Something nudged her shoulder. Gabe. “Wake up, cousin.”
“I’m awake, cousin.” But another yawn cramped her jaw as she said it. “Why in all myriad hells are First Day prayers right at the ass-crack of dawn? Surely Apollius can still hear them around noon.”
Gabe inclined his head to the stained-glass window at the very front of the sanctuary. The Bleeding God’s Heart, set out in panels of red and gold and ocher. As the sun rose, its gleam traced up the window, slowly illuminating the glass until the whole thing blazed with color.
“That’s why,” he answered. She couldn’t tell if he sounded reverent or resentful.
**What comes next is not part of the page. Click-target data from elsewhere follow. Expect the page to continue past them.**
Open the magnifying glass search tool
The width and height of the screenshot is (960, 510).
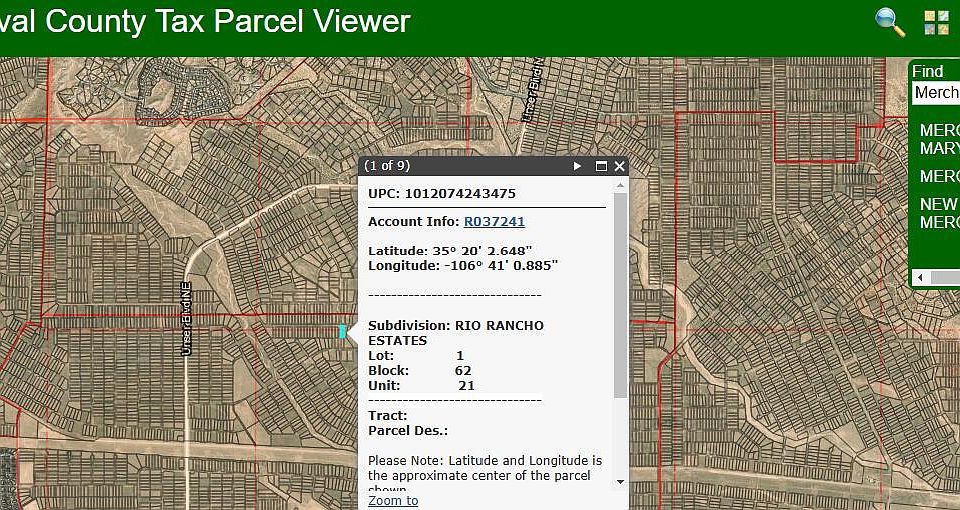click(x=889, y=22)
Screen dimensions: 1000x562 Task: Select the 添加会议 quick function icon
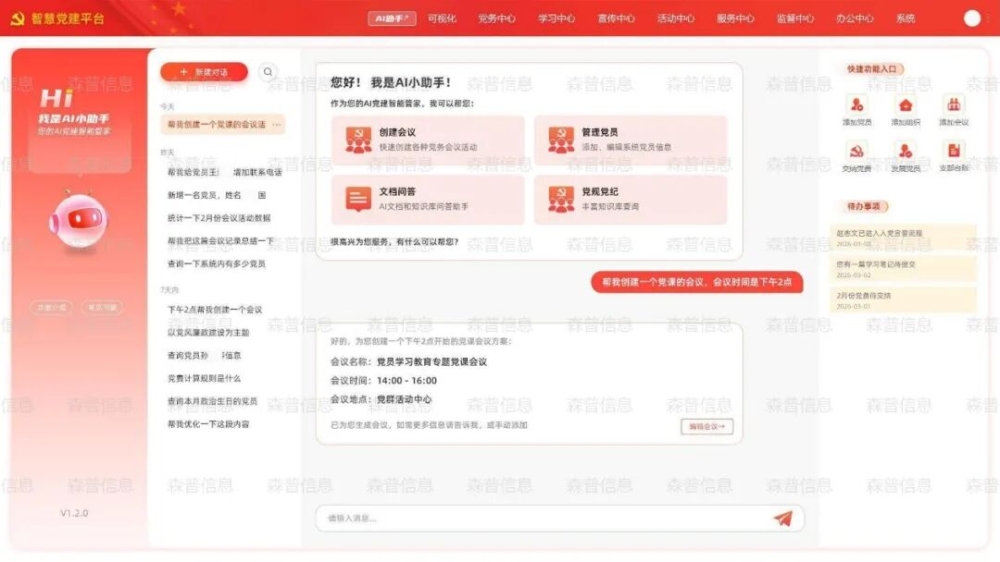[x=954, y=106]
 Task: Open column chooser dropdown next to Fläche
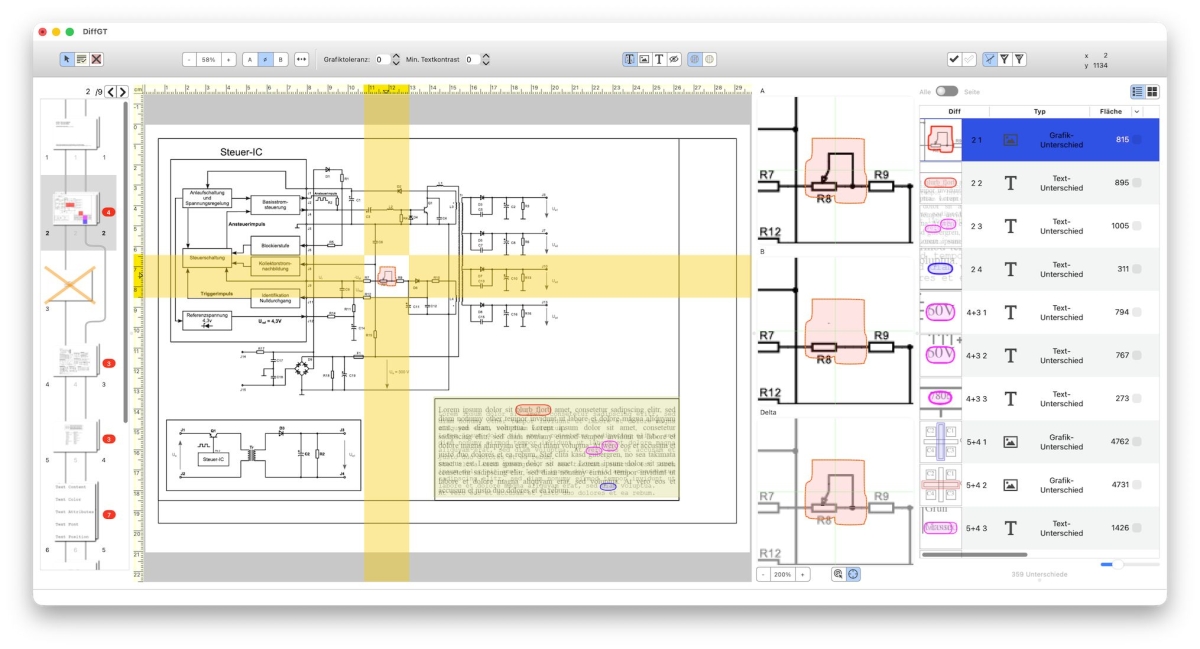(1137, 112)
Maybe a little of both.
For sleeping against the doorframe all night, Gabriel seemed positively refreshed. Dressed in plainer clothes than he’d had for the masquerade—dark doublet, dark breeches, and a linen shirt beneath, this time with sensible sleeves—this was the handsomest he’d looked in their brief acquaintance.
Lore, on the other hand, had carefully avoided the mirror this morning, even as she brushed out her hair. The bags under her eyes were probably deep enough to smuggle hemlock.
The double doors at the back of the sanctuary remained open, emitting the last straggling courtiers. Alienor glided down the thick tapestry carpet running through the center aisle, the sun through the windows making her nearly white curls glow the same colors as the stained glass, a halo-like nimbus around her head. Her eyes were clear and her gait steady as she approached the altar at the front of the sanctuary, knelt, and kissed its polished wood. Lore and Gabe had done the same when they entered. Lore tried not to think about all the lips that had been on it before hers.
When Alie straightened and went to find her seat, her eyes met Lore’s. She smiled, threw a tiny wave. Lore returned it with a genuine smile of her own. Gabriel didn’t look at Alie at all.
An older man walked close behind Alienor, close enough that they had to be arriving together, though they looked nothing alike. His skin was milk-pale to her warm-copper, his hair wood-brown and pin-straight instead of white-blond and curling. His expression was dour, and the lines around his mouth said that rarely changed. The man’s gaze flickered to Lore, as if taking her measure.
“Who’s that?” she murmured to Gabe out of the side of her mouth.
“Severin Bellegarde.” Gabe didn’t have to move to answer the question; he’d been watching Alie already. “Alie’s father.”
Lore arched a brow. Alie must take after her mother, then, in every way.
She looked away from Bellegarde, made a show of studying the windows. Apollius, again, in various scenes both imagined and taken from the Tracts. Healing a mortal wound with a touch. Stepping through a door of cloud into what she could only assume was supposed to be the Shining Realm, leaving the world behind. Lore frowned and turned her attention to the crowd instead.
For all her resentment at being here, the North Sanctuary glittering with the gathered finery of the Court of the Citadel was certainly a sight to behold. They all knew exactly what to do, where to go, how to sit and wait and look holy, even with their eyes spiderwebbed in red from drink and poison the night before. As a non-noble, Lore had never been permitted in the North Sanctuary, and she’d only been in the South Sanctuary for common prayers a handful of times, mostly when she got caught in the shuffle while doing reconnaissance for a nearby drop.
The last of the courtiers filed in. The double doors leading to the green space and the Citadel beyond closed, booming in the silence.
At the front of the sanctuary, a small door on the raised platform behind the altar opened, emitting Anton, dressed in a robe so white it almost hurt Lore’s eyes, his Bleeding God’s Heart pendant swinging from his chest. Another of the Presque Mort emerged behind him, dressed in the usual black, holding a thurible spilling with thick incense smoke. She was missing a hand, the stump riven with lurid scars. It was rare to see women in the Presque Mort—before, anyone who wasn’t a man and could channel Mortem would’ve joined the Buried Watch, if they didn’t choose to simply try ignoring the call of their new death magic—but it did happen. Anyone of any gender could become a Mort.
And the Buried Watch wasn’t an option anymore. At least not officially.
Lore slid her eyes to Gabriel, still and stoic next to her. She probably would’ve tried to ignore her abilities, were her circumstances more conventional. The Presque Mort didn’t exactly make being a monk look fun.
Next to the Mort, a priest Lore didn’t recognize stepped up to the braziers lining the front of the dais and lit them with the flame of his beeswax taper. He was dressed in white, and unscarred. Just a general clergyman, then.